PROBLEM REQUIREMENTS: Set down every line of the data, unchanged and complete.

Stored records

--------------------------------------------------

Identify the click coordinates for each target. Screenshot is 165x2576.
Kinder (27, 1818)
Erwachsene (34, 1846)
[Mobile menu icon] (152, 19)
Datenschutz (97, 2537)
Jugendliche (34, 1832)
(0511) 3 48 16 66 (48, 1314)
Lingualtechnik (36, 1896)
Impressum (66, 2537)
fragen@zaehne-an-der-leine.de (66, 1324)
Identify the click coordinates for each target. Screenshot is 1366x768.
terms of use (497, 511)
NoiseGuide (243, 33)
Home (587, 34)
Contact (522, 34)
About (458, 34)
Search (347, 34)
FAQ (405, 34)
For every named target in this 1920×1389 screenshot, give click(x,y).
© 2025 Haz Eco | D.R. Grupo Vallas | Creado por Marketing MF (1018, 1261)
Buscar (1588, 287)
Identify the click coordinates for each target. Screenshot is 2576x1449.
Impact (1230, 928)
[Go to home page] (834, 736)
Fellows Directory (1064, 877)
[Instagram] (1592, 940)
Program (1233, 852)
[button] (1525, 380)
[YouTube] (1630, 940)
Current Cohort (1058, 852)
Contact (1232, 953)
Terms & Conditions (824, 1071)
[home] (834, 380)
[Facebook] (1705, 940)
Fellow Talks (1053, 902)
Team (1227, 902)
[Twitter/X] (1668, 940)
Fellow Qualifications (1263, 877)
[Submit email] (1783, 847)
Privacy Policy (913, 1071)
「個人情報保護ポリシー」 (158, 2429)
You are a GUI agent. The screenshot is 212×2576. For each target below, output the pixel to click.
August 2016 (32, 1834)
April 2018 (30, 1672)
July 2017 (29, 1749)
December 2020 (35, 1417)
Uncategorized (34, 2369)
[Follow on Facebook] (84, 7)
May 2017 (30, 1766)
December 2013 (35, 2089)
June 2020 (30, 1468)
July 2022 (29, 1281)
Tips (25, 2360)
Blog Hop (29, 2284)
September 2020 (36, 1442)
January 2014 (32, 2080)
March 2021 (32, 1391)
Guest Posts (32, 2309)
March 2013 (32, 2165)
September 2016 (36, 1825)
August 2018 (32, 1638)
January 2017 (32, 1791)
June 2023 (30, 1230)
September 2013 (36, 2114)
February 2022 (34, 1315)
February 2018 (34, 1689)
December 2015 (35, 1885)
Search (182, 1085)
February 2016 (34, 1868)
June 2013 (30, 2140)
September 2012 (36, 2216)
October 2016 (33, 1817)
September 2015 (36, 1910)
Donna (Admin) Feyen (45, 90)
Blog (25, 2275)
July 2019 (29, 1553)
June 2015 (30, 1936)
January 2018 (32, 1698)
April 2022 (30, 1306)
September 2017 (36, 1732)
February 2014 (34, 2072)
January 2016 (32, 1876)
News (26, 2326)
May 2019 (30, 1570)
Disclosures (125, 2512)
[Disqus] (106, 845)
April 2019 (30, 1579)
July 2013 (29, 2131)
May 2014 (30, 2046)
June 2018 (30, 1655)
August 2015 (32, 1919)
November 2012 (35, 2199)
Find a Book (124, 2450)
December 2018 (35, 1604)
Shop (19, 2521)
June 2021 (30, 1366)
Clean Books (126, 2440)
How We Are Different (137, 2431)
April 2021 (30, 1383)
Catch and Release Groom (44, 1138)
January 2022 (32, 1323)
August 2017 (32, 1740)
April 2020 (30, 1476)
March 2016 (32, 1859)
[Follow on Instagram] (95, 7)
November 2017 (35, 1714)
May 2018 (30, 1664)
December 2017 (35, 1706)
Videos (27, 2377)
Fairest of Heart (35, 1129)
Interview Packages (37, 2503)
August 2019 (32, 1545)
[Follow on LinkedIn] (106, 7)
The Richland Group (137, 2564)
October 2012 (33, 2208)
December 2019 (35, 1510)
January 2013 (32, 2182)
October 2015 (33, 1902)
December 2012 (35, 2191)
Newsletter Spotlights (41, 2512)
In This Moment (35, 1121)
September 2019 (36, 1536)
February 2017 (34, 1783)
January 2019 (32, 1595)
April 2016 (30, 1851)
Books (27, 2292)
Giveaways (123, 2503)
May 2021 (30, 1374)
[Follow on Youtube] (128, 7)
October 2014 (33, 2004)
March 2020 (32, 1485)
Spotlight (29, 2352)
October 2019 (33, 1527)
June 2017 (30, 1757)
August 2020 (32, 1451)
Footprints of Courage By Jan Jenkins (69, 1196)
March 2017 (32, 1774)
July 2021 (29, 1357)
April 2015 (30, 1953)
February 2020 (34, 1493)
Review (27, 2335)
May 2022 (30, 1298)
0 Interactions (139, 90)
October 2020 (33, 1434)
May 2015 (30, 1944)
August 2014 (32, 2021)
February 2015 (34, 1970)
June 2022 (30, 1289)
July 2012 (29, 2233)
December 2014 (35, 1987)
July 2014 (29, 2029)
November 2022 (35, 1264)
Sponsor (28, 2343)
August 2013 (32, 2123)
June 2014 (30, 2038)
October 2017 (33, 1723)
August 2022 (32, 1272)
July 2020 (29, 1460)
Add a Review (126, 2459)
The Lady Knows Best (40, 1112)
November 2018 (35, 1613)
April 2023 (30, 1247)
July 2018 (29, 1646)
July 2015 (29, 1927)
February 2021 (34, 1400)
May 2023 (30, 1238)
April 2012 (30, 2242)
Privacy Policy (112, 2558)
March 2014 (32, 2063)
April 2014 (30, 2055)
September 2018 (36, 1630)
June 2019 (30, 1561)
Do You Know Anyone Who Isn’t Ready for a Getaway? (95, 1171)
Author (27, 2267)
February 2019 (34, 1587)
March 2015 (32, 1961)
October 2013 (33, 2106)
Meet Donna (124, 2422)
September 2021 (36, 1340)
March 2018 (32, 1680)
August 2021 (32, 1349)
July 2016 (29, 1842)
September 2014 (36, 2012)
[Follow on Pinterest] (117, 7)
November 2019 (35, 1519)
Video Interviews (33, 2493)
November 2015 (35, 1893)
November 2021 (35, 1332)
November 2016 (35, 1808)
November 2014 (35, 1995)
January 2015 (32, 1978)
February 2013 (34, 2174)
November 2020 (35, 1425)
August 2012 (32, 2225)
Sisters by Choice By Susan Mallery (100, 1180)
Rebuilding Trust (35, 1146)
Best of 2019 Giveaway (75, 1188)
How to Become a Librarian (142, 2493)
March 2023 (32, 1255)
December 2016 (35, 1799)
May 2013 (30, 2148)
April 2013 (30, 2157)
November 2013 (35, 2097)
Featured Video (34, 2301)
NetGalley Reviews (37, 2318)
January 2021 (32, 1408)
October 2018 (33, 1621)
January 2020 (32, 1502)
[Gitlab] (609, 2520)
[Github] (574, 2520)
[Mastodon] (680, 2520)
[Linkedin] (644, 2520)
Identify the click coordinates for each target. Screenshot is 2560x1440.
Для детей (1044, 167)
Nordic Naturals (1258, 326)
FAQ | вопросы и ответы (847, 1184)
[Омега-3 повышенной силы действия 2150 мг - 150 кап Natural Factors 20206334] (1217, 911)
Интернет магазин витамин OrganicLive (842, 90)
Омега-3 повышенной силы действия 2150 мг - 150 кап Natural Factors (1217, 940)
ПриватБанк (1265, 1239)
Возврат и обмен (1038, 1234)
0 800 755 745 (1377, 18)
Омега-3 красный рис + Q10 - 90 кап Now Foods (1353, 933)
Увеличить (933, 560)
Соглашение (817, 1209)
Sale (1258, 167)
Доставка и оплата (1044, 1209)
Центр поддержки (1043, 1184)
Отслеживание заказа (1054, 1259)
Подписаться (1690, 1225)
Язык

--------------------------------------------------

WRITTEN SOLUTION:
Identify the click coordinates for each target. Screenshot is 165x2576.
Kinder (27, 1818)
Erwachsene (34, 1846)
[Mobile menu icon] (152, 19)
Datenschutz (97, 2537)
Jugendliche (34, 1832)
(0511) 3 48 16 66 (48, 1314)
Lingualtechnik (36, 1896)
Impressum (66, 2537)
fragen@zaehne-an-der-leine.de (66, 1324)
Identify the click coordinates for each target. Screenshot is 1366x768.
terms of use (497, 511)
NoiseGuide (243, 33)
Home (587, 34)
Contact (522, 34)
About (458, 34)
Search (347, 34)
FAQ (405, 34)
For every named target in this 1920×1389 screenshot, give click(x,y).
© 2025 Haz Eco | D.R. Grupo Vallas | Creado por Marketing MF (1018, 1261)
Buscar (1588, 287)
Identify the click coordinates for each target. Screenshot is 2576x1449.
Impact (1230, 928)
[Go to home page] (834, 736)
Fellows Directory (1064, 877)
[Instagram] (1592, 940)
Program (1233, 852)
[button] (1525, 380)
[YouTube] (1630, 940)
Current Cohort (1058, 852)
Contact (1232, 953)
Terms & Conditions (824, 1071)
[home] (834, 380)
[Facebook] (1705, 940)
Fellow Talks (1053, 902)
Team (1227, 902)
[Twitter/X] (1668, 940)
Fellow Qualifications (1263, 877)
[Submit email] (1783, 847)
Privacy Policy (913, 1071)
「個人情報保護ポリシー」 (158, 2429)
You are a GUI agent. The screenshot is 212×2576. For each target below, output the pixel to click.
August 2016 (32, 1834)
April 2018 (30, 1672)
July 2017 (29, 1749)
December 2020 (35, 1417)
Uncategorized (34, 2369)
[Follow on Facebook] (84, 7)
May 2017 (30, 1766)
December 2013 (35, 2089)
June 2020 (30, 1468)
July 2022 (29, 1281)
Tips (25, 2360)
Blog Hop (29, 2284)
September 2020 (36, 1442)
January 2014 (32, 2080)
March 2021 (32, 1391)
Guest Posts (32, 2309)
March 2013 (32, 2165)
September 2016 (36, 1825)
August 2018 (32, 1638)
January 2017 (32, 1791)
June 2023 (30, 1230)
September 2013 (36, 2114)
February 2022 (34, 1315)
February 2018 (34, 1689)
December 2015 (35, 1885)
Search (182, 1085)
February 2016 (34, 1868)
June 2013 (30, 2140)
September 2012 (36, 2216)
October 2016 (33, 1817)
September 2015 (36, 1910)
Donna (Admin) Feyen (45, 90)
Blog (25, 2275)
July 2019 (29, 1553)
June 2015 (30, 1936)
January 2018 (32, 1698)
April 2022 (30, 1306)
September 2017 (36, 1732)
February 2014 (34, 2072)
January 2016 (32, 1876)
News (26, 2326)
May 2019 (30, 1570)
Disclosures (125, 2512)
[Disqus] (106, 845)
April 2019 (30, 1579)
July 2013 (29, 2131)
May 2014 (30, 2046)
June 2018 (30, 1655)
August 2015 (32, 1919)
November 2012 (35, 2199)
Find a Book (124, 2450)
December 2018 (35, 1604)
Shop (19, 2521)
June 2021 (30, 1366)
Clean Books (126, 2440)
How We Are Different (137, 2431)
April 2021 (30, 1383)
Catch and Release Groom (44, 1138)
January 2022 (32, 1323)
August 2017 (32, 1740)
April 2020 (30, 1476)
March 2016 (32, 1859)
[Follow on Instagram] (95, 7)
November 2017 (35, 1714)
May 2018 (30, 1664)
December 2017 (35, 1706)
Videos (27, 2377)
Fairest of Heart (35, 1129)
Interview Packages (37, 2503)
August 2019 (32, 1545)
[Follow on LinkedIn] (106, 7)
The Richland Group (137, 2564)
October 2012 (33, 2208)
December 2019 (35, 1510)
January 2013 (32, 2182)
October 2015 (33, 1902)
December 2012 (35, 2191)
Newsletter Spotlights (41, 2512)
In This Moment (35, 1121)
September 2019 (36, 1536)
February 2017 (34, 1783)
January 2019 (32, 1595)
April 2016 (30, 1851)
Books (27, 2292)
Giveaways (123, 2503)
May 2021 (30, 1374)
[Follow on Youtube] (128, 7)
October 2014 (33, 2004)
March 2020 (32, 1485)
Spotlight (29, 2352)
October 2019 (33, 1527)
June 2017 (30, 1757)
August 2020 (32, 1451)
Footprints of Courage By Jan Jenkins (69, 1196)
March 2017 (32, 1774)
July 2021 (29, 1357)
April 2015 (30, 1953)
February 2020 (34, 1493)
Review (27, 2335)
May 2022 (30, 1298)
0 Interactions (139, 90)
October 2020 (33, 1434)
May 2015 (30, 1944)
August 2014 (32, 2021)
February 2015 (34, 1970)
June 2022 (30, 1289)
July 2012 (29, 2233)
December 2014 (35, 1987)
July 2014 (29, 2029)
November 2022 (35, 1264)
Sponsor (28, 2343)
August 2013 (32, 2123)
June 2014 (30, 2038)
October 2017 (33, 1723)
August 2022 (32, 1272)
July 2020 (29, 1460)
Add a Review (126, 2459)
The Lady Knows Best (40, 1112)
November 2018 (35, 1613)
April 2023 (30, 1247)
July 2018 (29, 1646)
July 2015 (29, 1927)
February 2021 (34, 1400)
May 2023 (30, 1238)
April 2012 (30, 2242)
Privacy Policy (112, 2558)
March 2014 (32, 2063)
April 2014 (30, 2055)
September 2018 (36, 1630)
June 2019 (30, 1561)
Do You Know Anyone Who Isn’t Ready for a Getaway? (95, 1171)
Author (27, 2267)
February 2019 (34, 1587)
March 2015 (32, 1961)
October 2013 (33, 2106)
Meet Donna (124, 2422)
September 2021 (36, 1340)
March 2018 (32, 1680)
August 2021 (32, 1349)
July 2016 (29, 1842)
September 2014 (36, 2012)
[Follow on Pinterest] (117, 7)
November 2019 (35, 1519)
Video Interviews (33, 2493)
November 2015 (35, 1893)
November 2021 (35, 1332)
November 2016 (35, 1808)
November 2014 (35, 1995)
January 2015 (32, 1978)
February 2013 (34, 2174)
November 2020 (35, 1425)
August 2012 (32, 2225)
Sisters by Choice By Susan Mallery (100, 1180)
Rebuilding Trust (35, 1146)
Best of 2019 Giveaway (75, 1188)
How to Become a Librarian (142, 2493)
March 2023 (32, 1255)
December 2016 (35, 1799)
May 2013 (30, 2148)
April 2013 (30, 2157)
November 2013 (35, 2097)
Featured Video (34, 2301)
NetGalley Reviews (37, 2318)
January 2021 (32, 1408)
October 2018 (33, 1621)
January 2020 (32, 1502)
[Gitlab] (609, 2520)
[Github] (574, 2520)
[Mastodon] (680, 2520)
[Linkedin] (644, 2520)
Identify the click coordinates for each target. Screenshot is 2560x1440.
Для детей (1044, 167)
Nordic Naturals (1258, 326)
FAQ | вопросы и ответы (847, 1184)
[Омега-3 повышенной силы действия 2150 мг - 150 кап Natural Factors 20206334] (1217, 911)
Интернет магазин витамин OrganicLive (842, 90)
Омега-3 повышенной силы действия 2150 мг - 150 кап Natural Factors (1217, 940)
ПриватБанк (1265, 1239)
Возврат и обмен (1038, 1234)
0 800 755 745 (1377, 18)
Омега-3 красный рис + Q10 - 90 кап Now Foods (1353, 933)
Увеличить (933, 560)
Соглашение (817, 1209)
Sale (1258, 167)
Доставка и оплата (1044, 1209)
Центр поддержки (1043, 1184)
Отслеживание заказа (1054, 1259)
Подписаться (1690, 1225)
Язык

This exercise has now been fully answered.